TASK INSTRUCTIONS
Return all the data, word for word.

[Opening RAW DATA section]

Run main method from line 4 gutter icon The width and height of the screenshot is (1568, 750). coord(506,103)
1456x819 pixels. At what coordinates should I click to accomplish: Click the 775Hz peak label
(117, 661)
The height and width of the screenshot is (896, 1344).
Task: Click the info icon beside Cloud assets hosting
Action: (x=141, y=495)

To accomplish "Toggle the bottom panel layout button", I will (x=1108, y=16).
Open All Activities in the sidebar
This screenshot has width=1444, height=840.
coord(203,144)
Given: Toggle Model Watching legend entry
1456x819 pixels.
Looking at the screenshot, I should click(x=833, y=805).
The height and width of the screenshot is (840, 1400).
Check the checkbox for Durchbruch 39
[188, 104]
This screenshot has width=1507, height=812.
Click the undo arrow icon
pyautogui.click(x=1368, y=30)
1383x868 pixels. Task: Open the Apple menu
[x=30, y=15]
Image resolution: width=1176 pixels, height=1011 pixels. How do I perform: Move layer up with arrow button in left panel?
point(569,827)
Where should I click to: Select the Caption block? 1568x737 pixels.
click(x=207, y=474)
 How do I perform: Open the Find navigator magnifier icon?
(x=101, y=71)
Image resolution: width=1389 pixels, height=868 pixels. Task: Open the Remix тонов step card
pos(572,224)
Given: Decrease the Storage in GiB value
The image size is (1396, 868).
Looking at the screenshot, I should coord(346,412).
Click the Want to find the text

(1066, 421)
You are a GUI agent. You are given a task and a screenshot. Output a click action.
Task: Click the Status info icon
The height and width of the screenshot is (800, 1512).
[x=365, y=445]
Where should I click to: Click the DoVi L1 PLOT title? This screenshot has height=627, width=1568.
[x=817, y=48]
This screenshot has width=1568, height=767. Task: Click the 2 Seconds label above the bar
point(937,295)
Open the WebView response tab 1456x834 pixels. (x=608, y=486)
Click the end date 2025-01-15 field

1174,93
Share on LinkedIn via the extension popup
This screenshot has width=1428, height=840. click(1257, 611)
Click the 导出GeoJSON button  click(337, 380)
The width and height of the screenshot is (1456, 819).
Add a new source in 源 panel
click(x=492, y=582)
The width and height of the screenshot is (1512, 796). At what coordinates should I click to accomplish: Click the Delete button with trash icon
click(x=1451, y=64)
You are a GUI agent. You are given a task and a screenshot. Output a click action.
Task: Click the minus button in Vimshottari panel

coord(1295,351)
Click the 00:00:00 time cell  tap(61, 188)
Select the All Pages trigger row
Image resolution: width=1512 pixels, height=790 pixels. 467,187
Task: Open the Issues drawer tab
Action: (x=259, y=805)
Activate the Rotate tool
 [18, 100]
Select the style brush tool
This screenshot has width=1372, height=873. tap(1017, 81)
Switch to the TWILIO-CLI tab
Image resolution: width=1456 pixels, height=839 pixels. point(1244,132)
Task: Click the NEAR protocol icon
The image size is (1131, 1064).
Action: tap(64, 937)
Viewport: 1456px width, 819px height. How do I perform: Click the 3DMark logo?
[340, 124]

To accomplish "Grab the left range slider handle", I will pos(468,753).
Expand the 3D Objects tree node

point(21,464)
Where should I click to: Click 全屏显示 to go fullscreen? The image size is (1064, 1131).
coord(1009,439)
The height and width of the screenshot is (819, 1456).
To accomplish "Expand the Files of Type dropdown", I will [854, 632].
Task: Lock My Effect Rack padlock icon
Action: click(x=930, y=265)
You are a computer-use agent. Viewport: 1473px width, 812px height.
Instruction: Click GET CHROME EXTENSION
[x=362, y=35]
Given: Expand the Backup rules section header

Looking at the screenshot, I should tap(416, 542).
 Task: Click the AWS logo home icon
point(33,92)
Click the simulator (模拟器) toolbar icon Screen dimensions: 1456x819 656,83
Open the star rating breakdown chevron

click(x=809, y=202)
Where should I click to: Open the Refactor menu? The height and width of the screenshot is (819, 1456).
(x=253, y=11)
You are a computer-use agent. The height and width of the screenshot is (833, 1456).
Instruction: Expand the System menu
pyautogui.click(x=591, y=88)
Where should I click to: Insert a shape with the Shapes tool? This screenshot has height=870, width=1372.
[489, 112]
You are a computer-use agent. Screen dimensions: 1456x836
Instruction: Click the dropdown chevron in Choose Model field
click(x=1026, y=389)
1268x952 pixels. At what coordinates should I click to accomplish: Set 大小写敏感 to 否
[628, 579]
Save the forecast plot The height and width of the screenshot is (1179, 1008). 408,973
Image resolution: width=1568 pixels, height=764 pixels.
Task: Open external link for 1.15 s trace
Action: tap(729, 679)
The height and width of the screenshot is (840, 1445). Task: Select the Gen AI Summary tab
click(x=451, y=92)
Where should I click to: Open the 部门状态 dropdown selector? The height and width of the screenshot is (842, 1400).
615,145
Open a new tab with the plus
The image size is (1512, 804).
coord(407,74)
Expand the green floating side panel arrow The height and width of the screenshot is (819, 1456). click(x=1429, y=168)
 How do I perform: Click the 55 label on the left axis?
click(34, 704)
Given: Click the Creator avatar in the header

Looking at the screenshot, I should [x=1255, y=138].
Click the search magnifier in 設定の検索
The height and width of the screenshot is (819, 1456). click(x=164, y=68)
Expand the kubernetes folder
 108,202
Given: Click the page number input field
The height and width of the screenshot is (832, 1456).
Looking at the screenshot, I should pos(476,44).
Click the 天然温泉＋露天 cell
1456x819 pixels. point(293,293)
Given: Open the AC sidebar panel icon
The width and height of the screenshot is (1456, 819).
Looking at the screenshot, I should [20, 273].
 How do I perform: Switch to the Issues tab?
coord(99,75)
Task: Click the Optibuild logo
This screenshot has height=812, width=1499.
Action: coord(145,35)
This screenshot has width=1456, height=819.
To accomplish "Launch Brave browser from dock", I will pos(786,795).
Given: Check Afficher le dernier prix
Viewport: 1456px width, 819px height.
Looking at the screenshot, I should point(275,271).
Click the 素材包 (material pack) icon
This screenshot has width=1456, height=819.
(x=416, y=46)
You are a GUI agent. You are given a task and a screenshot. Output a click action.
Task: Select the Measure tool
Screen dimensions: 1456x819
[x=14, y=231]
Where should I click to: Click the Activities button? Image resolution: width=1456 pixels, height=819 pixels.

[Closing RAW DATA section]

SOLUTION
Run main method from line 4 gutter icon The width and height of the screenshot is (1568, 750). coord(506,103)
1456x819 pixels. At what coordinates should I click to accomplish: Click the 775Hz peak label
(117, 661)
The height and width of the screenshot is (896, 1344).
Task: Click the info icon beside Cloud assets hosting
Action: (x=141, y=495)

To accomplish "Toggle the bottom panel layout button", I will (x=1108, y=16).
Open All Activities in the sidebar
This screenshot has width=1444, height=840.
coord(203,144)
Given: Toggle Model Watching legend entry
1456x819 pixels.
Looking at the screenshot, I should click(x=833, y=805).
The height and width of the screenshot is (840, 1400).
Check the checkbox for Durchbruch 39
[188, 104]
This screenshot has width=1507, height=812.
Click the undo arrow icon
pyautogui.click(x=1368, y=30)
1383x868 pixels. Task: Open the Apple menu
[x=30, y=15]
Image resolution: width=1176 pixels, height=1011 pixels. How do I perform: Move layer up with arrow button in left panel?
point(569,827)
Where should I click to: Select the Caption block? 1568x737 pixels.
click(x=207, y=474)
 How do I perform: Open the Find navigator magnifier icon?
(x=101, y=71)
Image resolution: width=1389 pixels, height=868 pixels. Task: Open the Remix тонов step card
pos(572,224)
Given: Decrease the Storage in GiB value
The image size is (1396, 868).
Looking at the screenshot, I should coord(346,412).
Click the Want to find the text

(1066, 421)
You are a GUI agent. You are given a task and a screenshot. Output a click action.
Task: Click the Status info icon
The height and width of the screenshot is (800, 1512).
[x=365, y=445]
Where should I click to: Click the DoVi L1 PLOT title? This screenshot has height=627, width=1568.
[x=817, y=48]
This screenshot has width=1568, height=767. Task: Click the 2 Seconds label above the bar
point(937,295)
Open the WebView response tab 1456x834 pixels. (x=608, y=486)
Click the end date 2025-01-15 field

1174,93
Share on LinkedIn via the extension popup
This screenshot has width=1428, height=840. click(1257, 611)
Click the 导出GeoJSON button  click(337, 380)
The width and height of the screenshot is (1456, 819).
Add a new source in 源 panel
click(x=492, y=582)
The width and height of the screenshot is (1512, 796). At what coordinates should I click to accomplish: Click the Delete button with trash icon
click(x=1451, y=64)
You are a GUI agent. You are given a task and a screenshot. Output a click action.
Task: Click the minus button in Vimshottari panel

coord(1295,351)
Click the 00:00:00 time cell  tap(61, 188)
Select the All Pages trigger row
Image resolution: width=1512 pixels, height=790 pixels. 467,187
Task: Open the Issues drawer tab
Action: (x=259, y=805)
Activate the Rotate tool
 [18, 100]
Select the style brush tool
This screenshot has width=1372, height=873. tap(1017, 81)
Switch to the TWILIO-CLI tab
Image resolution: width=1456 pixels, height=839 pixels. point(1244,132)
Task: Click the NEAR protocol icon
The image size is (1131, 1064).
Action: tap(64, 937)
Viewport: 1456px width, 819px height. How do I perform: Click the 3DMark logo?
[340, 124]

To accomplish "Grab the left range slider handle", I will pos(468,753).
Expand the 3D Objects tree node

point(21,464)
Where should I click to: Click 全屏显示 to go fullscreen? The image size is (1064, 1131).
coord(1009,439)
The height and width of the screenshot is (819, 1456).
To accomplish "Expand the Files of Type dropdown", I will [854, 632].
Task: Lock My Effect Rack padlock icon
Action: click(x=930, y=265)
You are a computer-use agent. Viewport: 1473px width, 812px height.
Instruction: Click GET CHROME EXTENSION
[x=362, y=35]
Given: Expand the Backup rules section header

Looking at the screenshot, I should tap(416, 542).
 Task: Click the AWS logo home icon
point(33,92)
Click the simulator (模拟器) toolbar icon Screen dimensions: 1456x819 656,83
Open the star rating breakdown chevron

click(x=809, y=202)
Where should I click to: Open the Refactor menu? The height and width of the screenshot is (819, 1456).
(x=253, y=11)
You are a computer-use agent. The height and width of the screenshot is (833, 1456).
Instruction: Expand the System menu
pyautogui.click(x=591, y=88)
Where should I click to: Insert a shape with the Shapes tool? This screenshot has height=870, width=1372.
[489, 112]
You are a computer-use agent. Screen dimensions: 1456x836
Instruction: Click the dropdown chevron in Choose Model field
click(x=1026, y=389)
1268x952 pixels. At what coordinates should I click to accomplish: Set 大小写敏感 to 否
[628, 579]
Save the forecast plot The height and width of the screenshot is (1179, 1008). 408,973
Image resolution: width=1568 pixels, height=764 pixels.
Task: Open external link for 1.15 s trace
Action: tap(729, 679)
The height and width of the screenshot is (840, 1445). Task: Select the Gen AI Summary tab
click(x=451, y=92)
Where should I click to: Open the 部门状态 dropdown selector? The height and width of the screenshot is (842, 1400).
615,145
Open a new tab with the plus
The image size is (1512, 804).
coord(407,74)
Expand the green floating side panel arrow The height and width of the screenshot is (819, 1456). click(x=1429, y=168)
 How do I perform: Click the 55 label on the left axis?
click(34, 704)
Given: Click the Creator avatar in the header

Looking at the screenshot, I should [x=1255, y=138].
Click the search magnifier in 設定の検索
The height and width of the screenshot is (819, 1456). click(x=164, y=68)
Expand the kubernetes folder
 108,202
Given: Click the page number input field
The height and width of the screenshot is (832, 1456).
Looking at the screenshot, I should pos(476,44).
Click the 天然温泉＋露天 cell
1456x819 pixels. point(293,293)
Given: Open the AC sidebar panel icon
The width and height of the screenshot is (1456, 819).
Looking at the screenshot, I should [20, 273].
 How do I perform: Switch to the Issues tab?
coord(99,75)
Task: Click the Optibuild logo
This screenshot has height=812, width=1499.
Action: coord(145,35)
This screenshot has width=1456, height=819.
To accomplish "Launch Brave browser from dock", I will pos(786,795).
Given: Check Afficher le dernier prix
Viewport: 1456px width, 819px height.
Looking at the screenshot, I should point(275,271).
Click the 素材包 (material pack) icon
This screenshot has width=1456, height=819.
(x=416, y=46)
You are a GUI agent. You are given a task and a screenshot. Output a click action.
Task: Select the Measure tool
Screen dimensions: 1456x819
[x=14, y=231]
Where should I click to: Click the Activities button? Image resolution: width=1456 pixels, height=819 pixels.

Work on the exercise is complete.